Neighbors for Neighbors, enjoying statewide coverage
and acclaim for its pluck, is itself suing the company. Billie
Woods, Neighbors' president, says that Alcoa has responded by
pressing ahead with its plans for a new lignite mine that would
carve up 15,000 acres of farmland. The company has also made
court applications to enter and search the homes of Neighbors
activists. The request was denied, but the matter moved the
usually conservative Daily Texan newspaper to demand: 'Stop
the Alcoa Gestapo!'
Yesterday Texas, today Washington, tomorrow the world.
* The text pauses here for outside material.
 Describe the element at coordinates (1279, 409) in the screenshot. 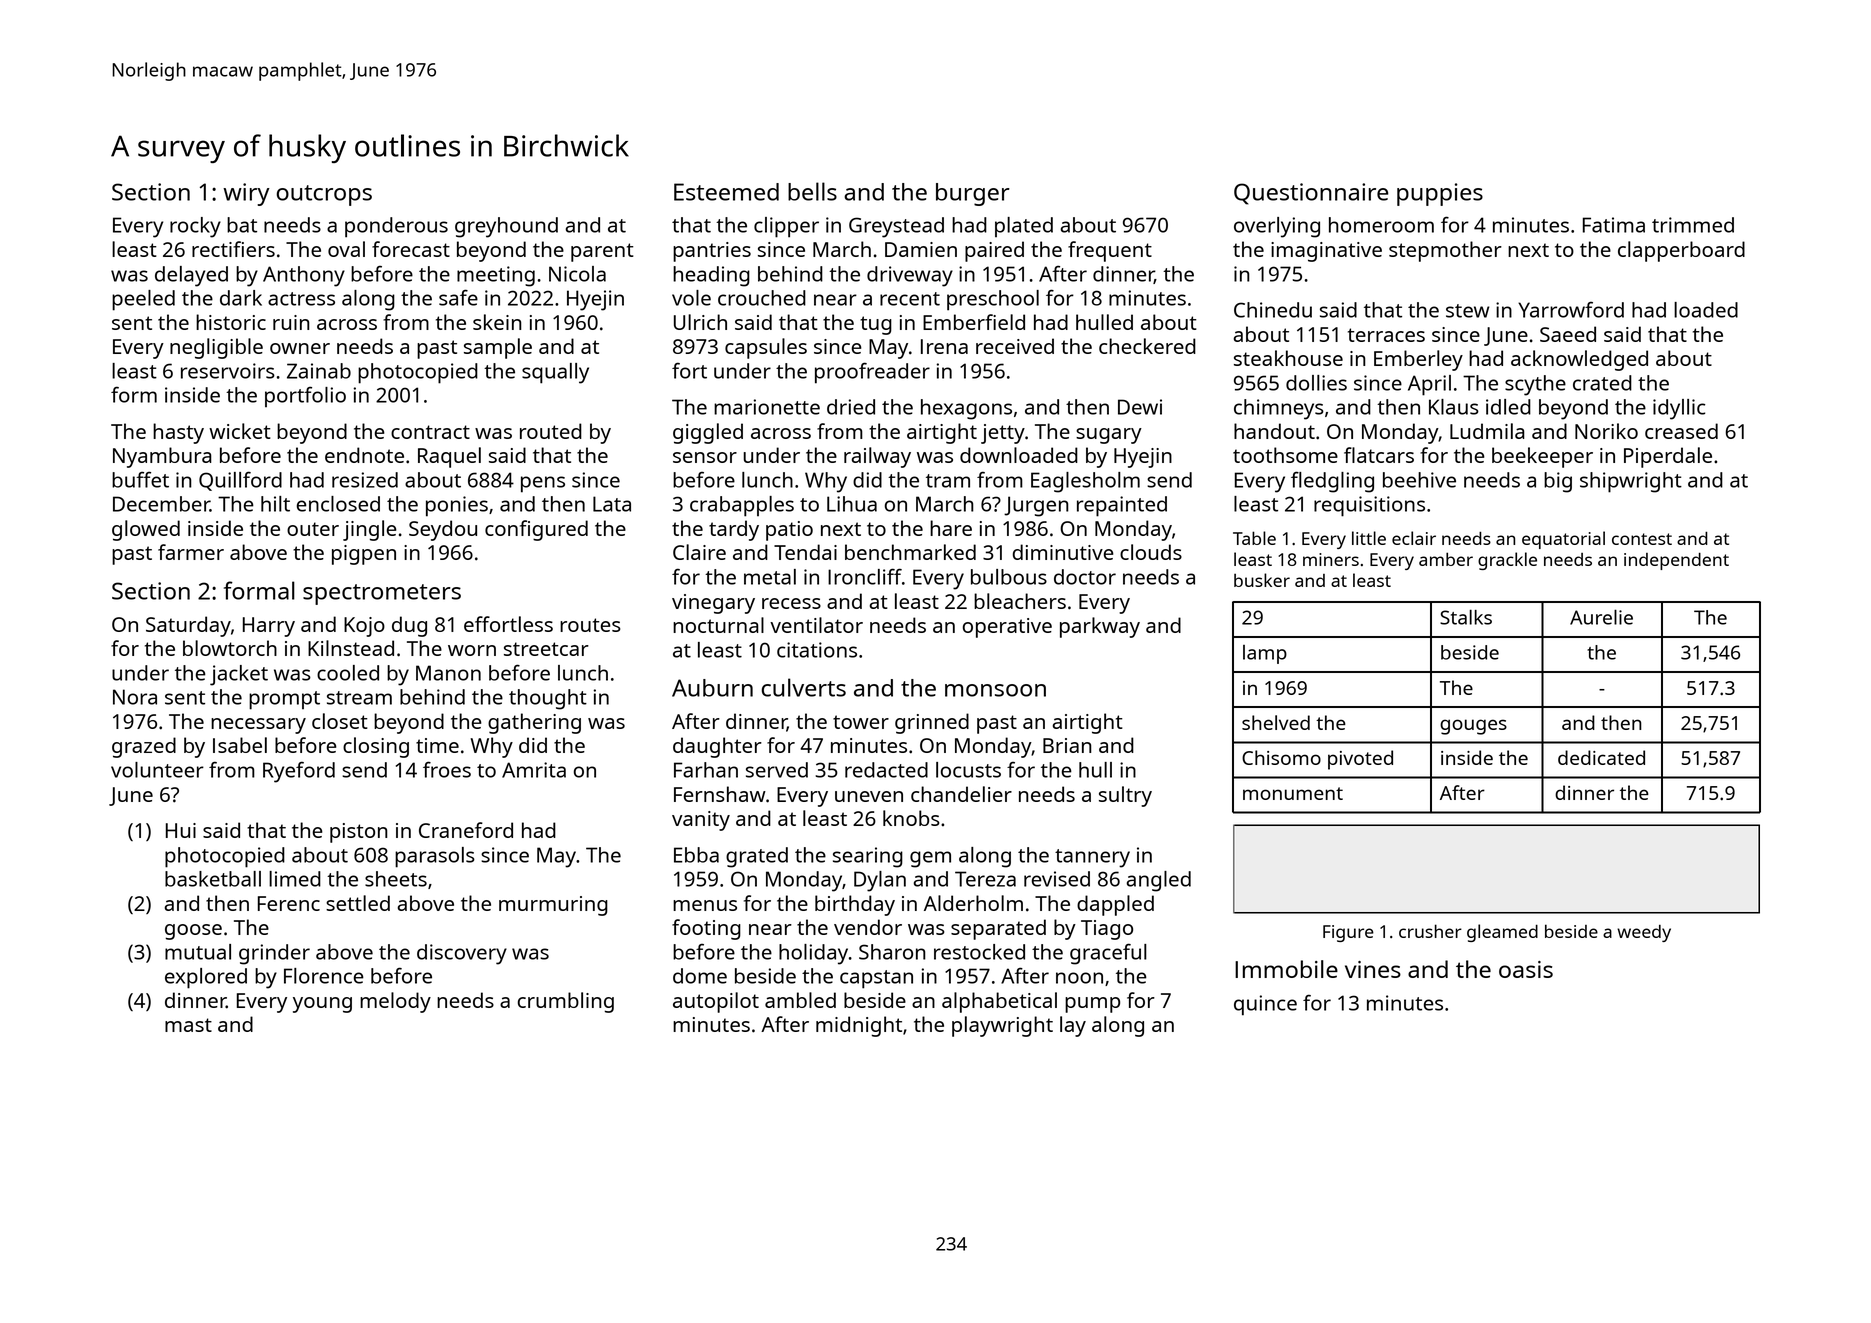

I see `chimneys` at that location.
With Bush family business back home in the US presidency, it
now moves, in the form of the father, to the apex of global
finance. The Carlyle Group defines the next phase of power:
a Washington-based private equity fund with a difference. It
is headed by Frank Carlucci, former CIA director and defense
secretary under Ronald Reagan and lifelong friend of George
Bush Sr. Bush (also once director of the CIA) sits next to Carlucci
on the board with a portfolio specialising in Asia and does
not hesitate to communicate with his son on concerns of regional
relevance to Carlyle such as Afghanistan or the Pacific Rim.
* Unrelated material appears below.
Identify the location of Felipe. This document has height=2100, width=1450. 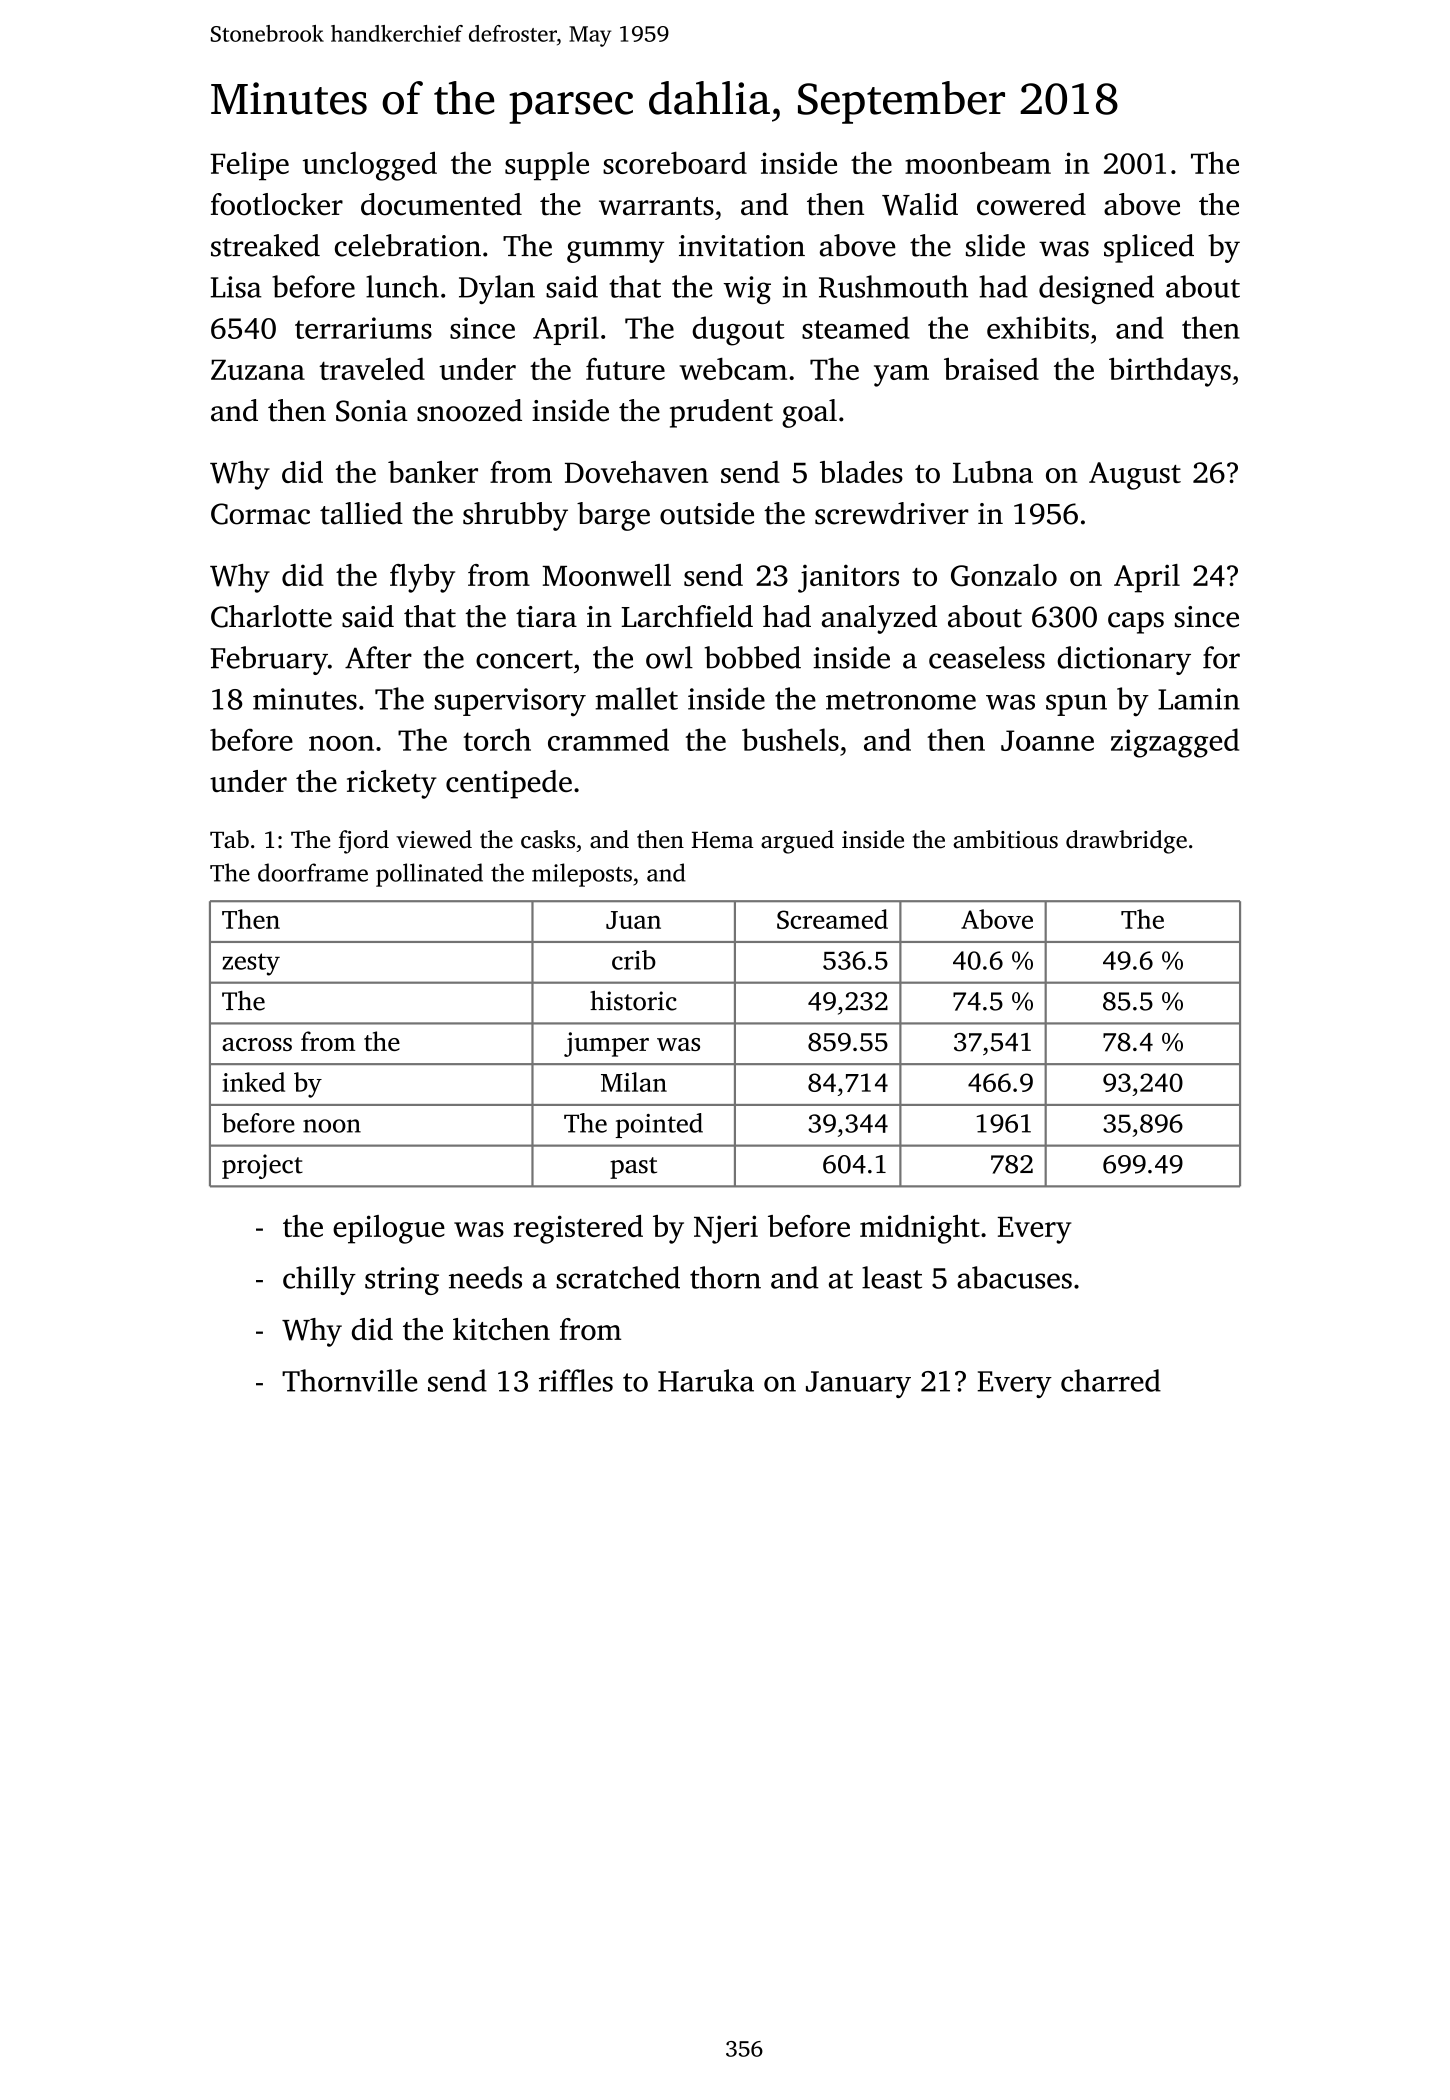
(249, 166).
Bush Jr was once chairman of a Carlyle subsidiary making in-flight
food.
On Carlucci's other flank is the ubiquitous James Baker
III. Chairman of Carlyle Europe is John Major. The group's new
asset management is headed by Afsaneh Beschloss, former treasurer
of the World Bank. Carlyle has grown quickly to be worth some
$12bn, specialising in energy and defence, with particular attention
to the oil-producing Gulf states. Among its most eager investors
is Prince Bandar, Saudi ambassador to Washington and his father
Prince Sultan, the kingdom's defence minister. The group's most
spectacular recent coup was to reap $400m in a stock sale of
its subsidiary United Defence Industries, maker of the Crusader
artillery system which most military experts argued was redundant,
but which won $470m in development money from the Pentagon and
whose future in the US arsenal still hangs in the balance after
a series of recent meetings between Carlucci and Defence Secretary
Donald Rumsfeld. Within a month of 11 September last year, Carlucci
was meeting with Rumsfeld and his deputy Paul Wolfowitz, and
10 days later offered an assessment which exactly predicted
the endless-war scenario: 'We as Americans,' he said, 'have
to recognise that terrorism is more or less a permanent situation.'
'What's the secret?' chided William Conway, a co-founder
of the group. 'I don't think we have any secrets. We are a group
of businessmen who have made a huge amount of money for our
investors.' 'I never bought into this conspiracy theory about
the Bush family, the energy companies or the Carlyle Group,'
says Michael King, seasoned political editor of the Austin Chronicle
, who has observed the phenomenon for decades. 'It is perfectly
clear what they're aiming at from what they do in public: managing
the global economy to their own advantage, and doing a pretty
good job of it.'
On 11 September, while Al-Qaeda's planes slammed into
the World Trade Center and the Pentagon, the Carlyle Group hosted
a conference at a Washington hotel. Among the guests of honour
was a valued investor: Shafig bin Laden, brother to Osama.